Soft drinks are never a good option during sports. “They have no electrolytes, so they really don’t replenish what the body needs,” says Chris Carmichael, who heads a training company for personal coaches in Colorado Springs, Colo.

2. Do Consider Sports Drinks During Intense Workouts

When you exercise heavily, you lose water and salts in your sweat. Gatorade was an advance over water because it added a number of electrolytes that were lost in sweat, says Steven Zeisel, MD, PHD, chairman of nutrition at the University of North Carolina in Chapel Hill.

3. Don’t Bother With Electrolyte-Plus Drinks

Any add-ons to the basic electrolyte drink — whether it’s choline, creatine, or something else — “makes no difference to anyone except the professional who cares whether they finish 1/10th or 1/000th of a second faster than the other person,” says Zeisel. “Most everyday athletes are not going to notice or care about it. But for the person who won the Boston Marathon, it might be what they need.”

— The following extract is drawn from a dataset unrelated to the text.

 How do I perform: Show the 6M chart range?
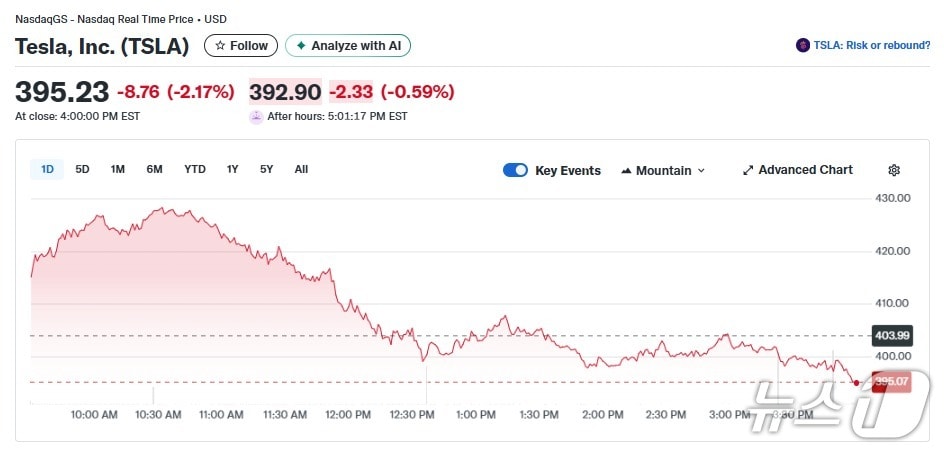[154, 169]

4. Do Consider ‘Recovery Drinks’ for Muscles

However, “recovery drinks” like Endurox R-4 help endurance athletes recover from the workout, says Carmichael. “Recovery drinks have a heavier mix of carbohydrate replenishment, they replenish glycogen stores, and usually have antioxidants to help reduce muscle stress and protein to help muscle recovery.” “Even the weekend warrior who plays a lot of tennis one day, who is sore the next day, could benefit from drinking one within the first 30 minutes after playing. It helps reduce muscle stress,” Carmichael tells WebMD.

5. Do and Do Again: Drink Water

For less-intensive exercisers, water will do, says Zeisel. Don’t even bother with bottled water — good old tap water works just fine. “When it comes to exercise and water loss, tap water and bottled water are all the same.”